Analysis & Visualizations
Dashboard
The interactive Looker Studio dashboard below brings together all nine analytics queries into a unified view across three pages: Complaint Overview, Response Time Analysis, and Geographic & Temporal Patterns.
Dashboard Pages
Page 1: Complaint Overview
Addresses Question 1: Does traffic volume correlate with complaint frequency?

Key findings:
- Queens leads in total complaints (293,845), followed by Brooklyn (265,040)

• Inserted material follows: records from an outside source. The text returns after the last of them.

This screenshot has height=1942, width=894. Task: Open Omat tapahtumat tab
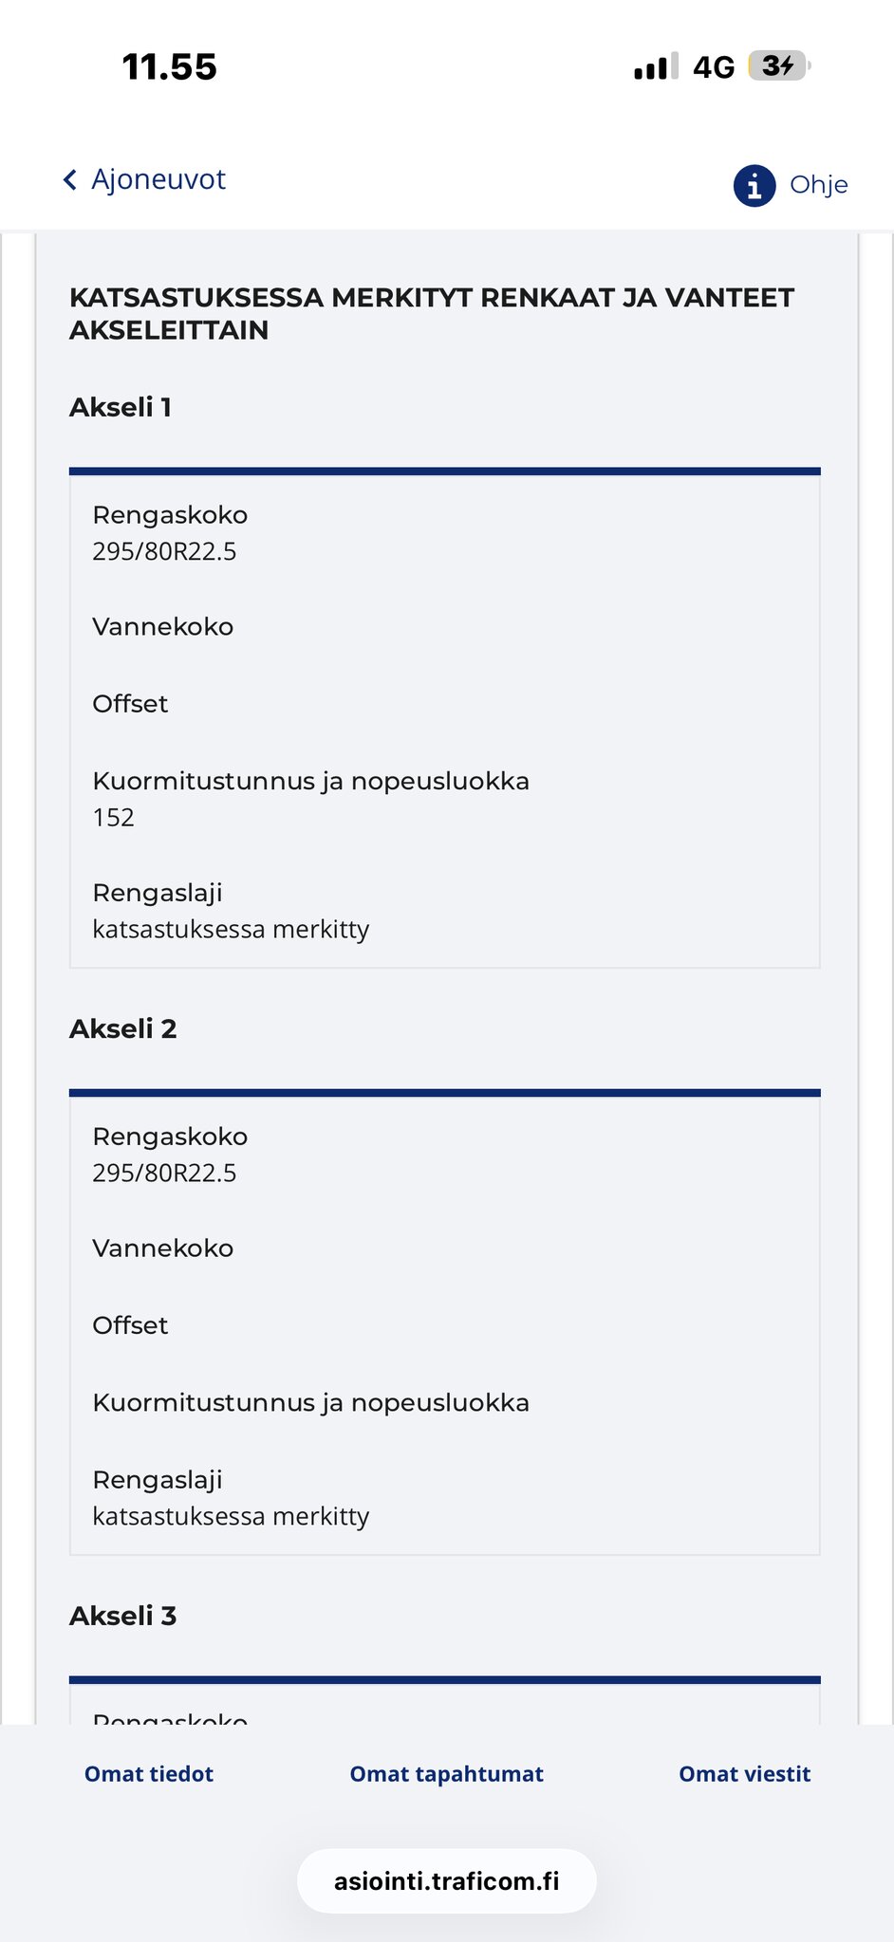click(446, 1774)
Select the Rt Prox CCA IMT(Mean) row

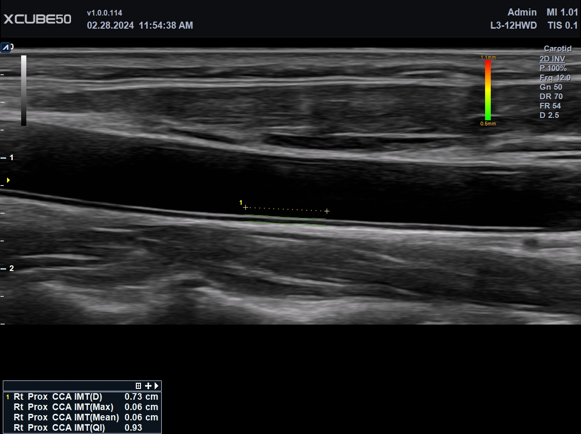coord(82,417)

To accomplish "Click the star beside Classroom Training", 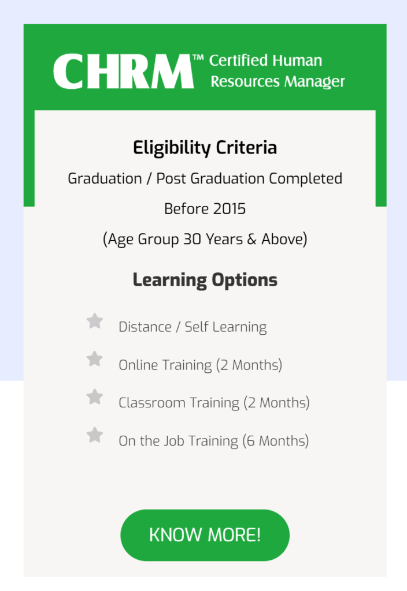I will click(94, 397).
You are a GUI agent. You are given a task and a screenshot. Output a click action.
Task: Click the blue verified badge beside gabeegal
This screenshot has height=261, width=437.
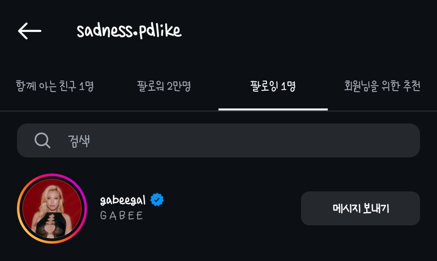click(x=157, y=200)
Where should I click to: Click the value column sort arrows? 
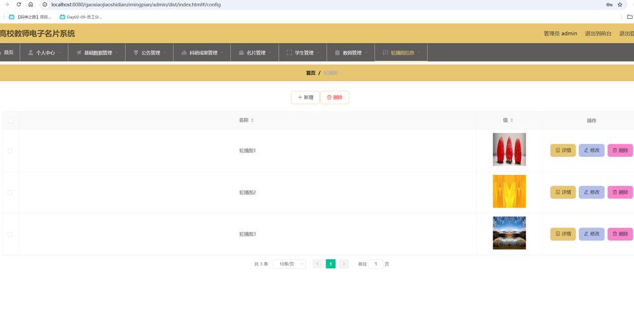pos(511,121)
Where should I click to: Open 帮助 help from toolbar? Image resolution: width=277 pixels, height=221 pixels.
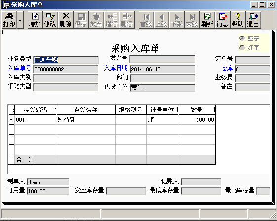pyautogui.click(x=238, y=20)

- Manhattan has the highest average daily traffic volume (~28K) but ranks 3rd in total complaints, suggesting traffic volume alone does not linearly predict complaint frequency
- Street Condition and Street Light Condition account for the majority of complaints across all boroughs
Page 2: Response Time Analysis
Addresses Question 2 and the T2R KPI: Does response time vary across boroughs, and does higher traffic lead to longer repair times?

Key findings:
- Brooklyn has the slowest avg response time (14 days); Staten Island the fastest (7 days)

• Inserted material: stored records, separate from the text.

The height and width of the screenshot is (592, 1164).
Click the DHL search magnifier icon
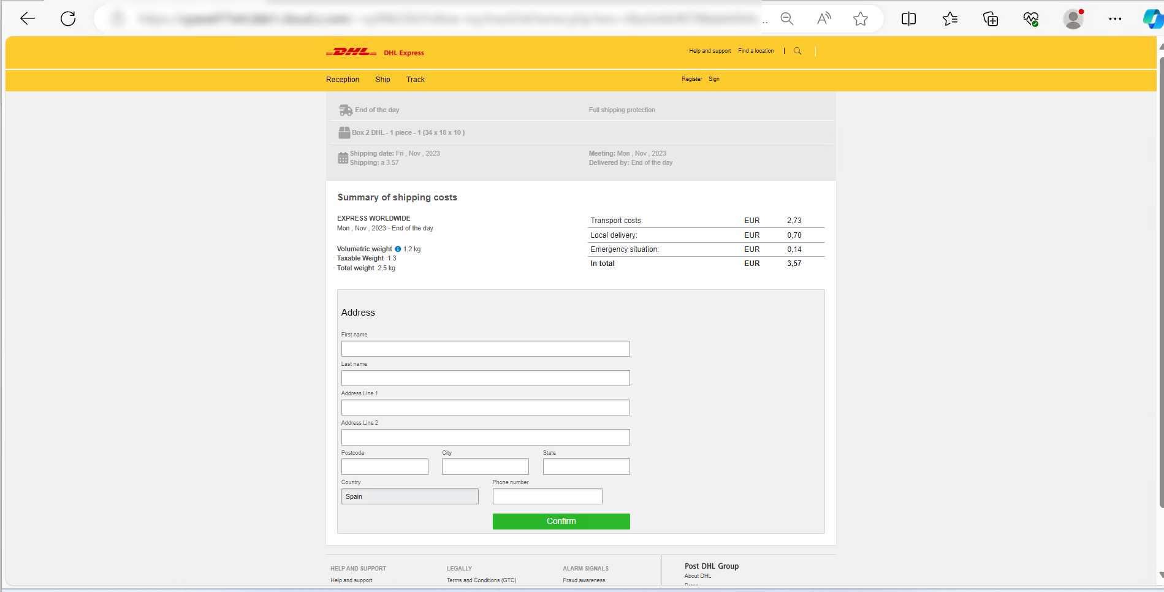[797, 51]
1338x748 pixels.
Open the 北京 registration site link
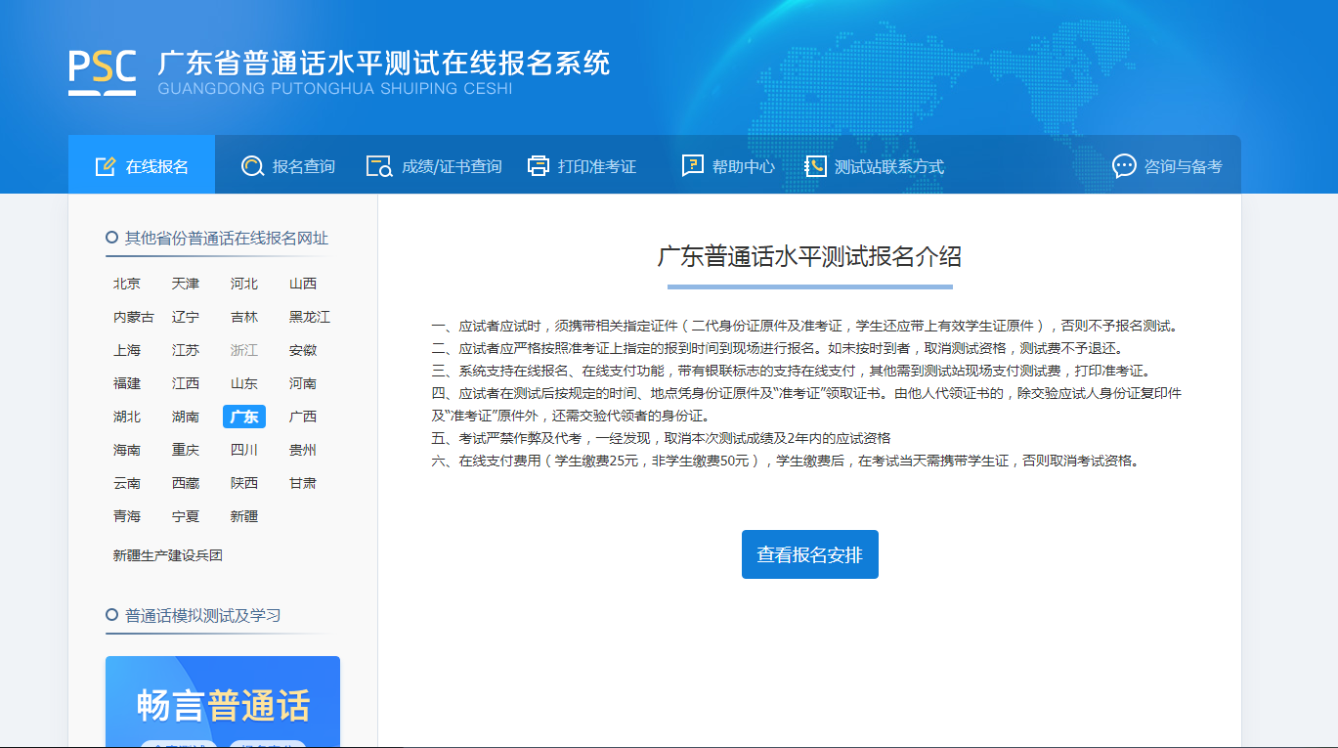click(x=127, y=284)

- Queens has the most complaints (293,845) but ranks 3rd in response time (12 days), suggesting the DOT handles high complaint volumes there relatively efficiently
- Peak-Load Service Lag KPI: Avg days to close during peak traffic months is 11.99 days vs. 12.90 days during non-peak months, response times are slightly faster during high-traffic periods, suggesting no significant maintenance lag driven by traffic volume alone
- The T2R dual-axis chart shows no consistent pattern between traffic volume and repair time across boroughs. Manhattan has the highest traffic but mid-range response time, while Brooklyn has mid-range traffic but the slowest repairs
Page 3: Geographic & Temporal Patterns
Addresses the Peak-Load Service Lag KPI: Do complaints spike in high-traffic months?

Key findings:
- ZIP code 10306 (Staten Island) has the highest total complaint count (48,704), followed by 10314 (Staten Island, 36,328) and 11385 (Queens, 34,100)
- Seasonal patterns show complaint peaks in spring/early summer months across most years
- 2022 and 2023 show notably higher complaint volumes than 2020–2021 (partial pandemic effect)
SQL Queries
All queries were run in BigQuery against the raul-cis-9440-spring2026.group_3_marts dataset. Each CREATE TABLE version persists results as a mart table used directly by Data Studio.
🔗 Full SQL file on GitHub or see
queries/milestone5_queries.sqlin this repository.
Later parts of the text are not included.